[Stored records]
<<<<

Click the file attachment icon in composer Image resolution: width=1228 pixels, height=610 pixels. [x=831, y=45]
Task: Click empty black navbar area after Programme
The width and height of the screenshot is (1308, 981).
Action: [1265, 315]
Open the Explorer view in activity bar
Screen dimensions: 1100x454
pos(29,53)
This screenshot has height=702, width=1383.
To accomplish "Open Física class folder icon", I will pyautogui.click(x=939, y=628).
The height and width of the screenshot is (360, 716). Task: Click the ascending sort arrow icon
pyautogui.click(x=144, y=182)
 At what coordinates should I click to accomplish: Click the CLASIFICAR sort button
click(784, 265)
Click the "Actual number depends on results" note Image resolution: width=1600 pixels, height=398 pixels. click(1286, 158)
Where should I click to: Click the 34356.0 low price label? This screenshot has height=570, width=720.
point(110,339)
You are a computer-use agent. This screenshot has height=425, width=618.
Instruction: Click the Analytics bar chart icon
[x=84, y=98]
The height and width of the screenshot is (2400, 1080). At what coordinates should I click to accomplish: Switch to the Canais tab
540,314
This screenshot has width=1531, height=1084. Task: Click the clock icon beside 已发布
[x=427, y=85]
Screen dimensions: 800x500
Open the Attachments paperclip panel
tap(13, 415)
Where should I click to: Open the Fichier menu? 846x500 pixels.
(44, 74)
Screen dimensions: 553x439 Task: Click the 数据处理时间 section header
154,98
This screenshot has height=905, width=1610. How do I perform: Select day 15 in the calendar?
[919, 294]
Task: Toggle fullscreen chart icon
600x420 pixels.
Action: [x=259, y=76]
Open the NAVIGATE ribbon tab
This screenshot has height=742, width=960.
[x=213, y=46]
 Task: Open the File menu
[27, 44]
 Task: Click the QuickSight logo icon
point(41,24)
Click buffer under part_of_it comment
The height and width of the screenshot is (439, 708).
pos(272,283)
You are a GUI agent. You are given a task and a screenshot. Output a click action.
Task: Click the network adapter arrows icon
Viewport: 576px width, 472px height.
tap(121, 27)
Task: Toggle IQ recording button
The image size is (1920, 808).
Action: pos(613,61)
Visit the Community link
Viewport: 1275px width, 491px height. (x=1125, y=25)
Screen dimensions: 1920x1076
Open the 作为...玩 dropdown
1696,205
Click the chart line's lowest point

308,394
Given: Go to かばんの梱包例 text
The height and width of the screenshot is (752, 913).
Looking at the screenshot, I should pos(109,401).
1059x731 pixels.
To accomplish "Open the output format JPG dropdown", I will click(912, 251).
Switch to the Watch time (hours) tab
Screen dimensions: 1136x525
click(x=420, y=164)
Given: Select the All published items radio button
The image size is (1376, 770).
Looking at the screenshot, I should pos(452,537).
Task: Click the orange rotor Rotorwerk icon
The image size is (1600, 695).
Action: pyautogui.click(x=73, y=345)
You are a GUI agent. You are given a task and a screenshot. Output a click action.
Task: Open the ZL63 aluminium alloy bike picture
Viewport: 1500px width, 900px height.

>>>>

§ ASSIGNED TASK
Each line above is to be set down again verbatim.

§ OUTPUT BELOW
Click the file attachment icon in composer Image resolution: width=1228 pixels, height=610 pixels. [x=831, y=45]
Task: Click empty black navbar area after Programme
The width and height of the screenshot is (1308, 981).
Action: [1265, 315]
Open the Explorer view in activity bar
Screen dimensions: 1100x454
pos(29,53)
This screenshot has height=702, width=1383.
To accomplish "Open Física class folder icon", I will pyautogui.click(x=939, y=628).
The height and width of the screenshot is (360, 716). Task: Click the ascending sort arrow icon
pyautogui.click(x=144, y=182)
 At what coordinates should I click to accomplish: Click the CLASIFICAR sort button
click(784, 265)
Click the "Actual number depends on results" note Image resolution: width=1600 pixels, height=398 pixels. click(1286, 158)
Where should I click to: Click the 34356.0 low price label? This screenshot has height=570, width=720.
point(110,339)
You are a computer-use agent. This screenshot has height=425, width=618.
Instruction: Click the Analytics bar chart icon
[x=84, y=98]
The height and width of the screenshot is (2400, 1080). At what coordinates should I click to accomplish: Switch to the Canais tab
540,314
This screenshot has width=1531, height=1084. Task: Click the clock icon beside 已发布
[x=427, y=85]
Screen dimensions: 800x500
Open the Attachments paperclip panel
tap(13, 415)
Where should I click to: Open the Fichier menu? 846x500 pixels.
(44, 74)
Screen dimensions: 553x439 Task: Click the 数据处理时间 section header
154,98
This screenshot has height=905, width=1610. How do I perform: Select day 15 in the calendar?
[919, 294]
Task: Toggle fullscreen chart icon
600x420 pixels.
Action: [x=259, y=76]
Open the NAVIGATE ribbon tab
This screenshot has height=742, width=960.
[x=213, y=46]
 Task: Open the File menu
[27, 44]
 Task: Click the QuickSight logo icon
point(41,24)
Click buffer under part_of_it comment
The height and width of the screenshot is (439, 708).
pos(272,283)
You are a GUI agent. You are given a task and a screenshot. Output a click action.
Task: Click the network adapter arrows icon
Viewport: 576px width, 472px height.
tap(121, 27)
Task: Toggle IQ recording button
The image size is (1920, 808).
Action: pos(613,61)
Visit the Community link
Viewport: 1275px width, 491px height. (x=1125, y=25)
Screen dimensions: 1920x1076
Open the 作为...玩 dropdown
1696,205
Click the chart line's lowest point

308,394
Given: Go to かばんの梱包例 text
The height and width of the screenshot is (752, 913).
Looking at the screenshot, I should pos(109,401).
1059x731 pixels.
To accomplish "Open the output format JPG dropdown", I will click(912, 251).
Switch to the Watch time (hours) tab
Screen dimensions: 1136x525
click(x=420, y=164)
Given: Select the All published items radio button
The image size is (1376, 770).
Looking at the screenshot, I should pos(452,537).
Task: Click the orange rotor Rotorwerk icon
The image size is (1600, 695).
Action: pyautogui.click(x=73, y=345)
You are a GUI agent. You are given a task and a screenshot. Output a click action.
Task: Open the ZL63 aluminium alloy bike picture
Viewport: 1500px width, 900px height.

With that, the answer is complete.